▶ What is needed: The response must contain every line below in which "will" appears.

Pixel coordinate grounding data
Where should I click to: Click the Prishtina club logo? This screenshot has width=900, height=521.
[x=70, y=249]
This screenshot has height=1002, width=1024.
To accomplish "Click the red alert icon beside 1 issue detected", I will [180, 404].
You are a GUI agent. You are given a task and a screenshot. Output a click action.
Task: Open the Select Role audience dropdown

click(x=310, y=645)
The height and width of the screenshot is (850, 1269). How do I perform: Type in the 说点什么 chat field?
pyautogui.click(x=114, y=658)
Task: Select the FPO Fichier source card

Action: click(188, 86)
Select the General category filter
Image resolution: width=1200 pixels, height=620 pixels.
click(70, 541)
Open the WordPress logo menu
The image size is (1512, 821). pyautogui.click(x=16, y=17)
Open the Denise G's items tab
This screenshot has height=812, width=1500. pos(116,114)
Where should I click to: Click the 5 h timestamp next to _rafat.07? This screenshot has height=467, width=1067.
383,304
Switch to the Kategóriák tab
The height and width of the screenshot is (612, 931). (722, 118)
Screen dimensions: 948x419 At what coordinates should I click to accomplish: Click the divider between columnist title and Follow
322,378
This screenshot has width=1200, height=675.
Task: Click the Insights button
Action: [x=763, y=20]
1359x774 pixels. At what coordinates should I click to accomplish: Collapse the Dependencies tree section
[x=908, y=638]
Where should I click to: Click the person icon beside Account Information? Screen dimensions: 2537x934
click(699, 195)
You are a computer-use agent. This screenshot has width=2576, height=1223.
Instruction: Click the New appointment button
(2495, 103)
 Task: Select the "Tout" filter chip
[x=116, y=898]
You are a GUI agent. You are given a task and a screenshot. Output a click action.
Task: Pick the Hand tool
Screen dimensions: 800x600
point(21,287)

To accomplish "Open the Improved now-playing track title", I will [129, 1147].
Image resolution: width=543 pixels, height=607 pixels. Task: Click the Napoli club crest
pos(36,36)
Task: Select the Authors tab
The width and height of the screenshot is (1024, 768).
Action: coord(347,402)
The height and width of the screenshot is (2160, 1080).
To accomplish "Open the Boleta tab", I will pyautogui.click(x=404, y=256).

▶ Task output:
To accomplish "Click the red alert icon beside 1 issue detected", I will [180, 404].
To accomplish "Open the Improved now-playing track title", I will [129, 1147].
To accomplish "Open the Boleta tab", I will pyautogui.click(x=404, y=256).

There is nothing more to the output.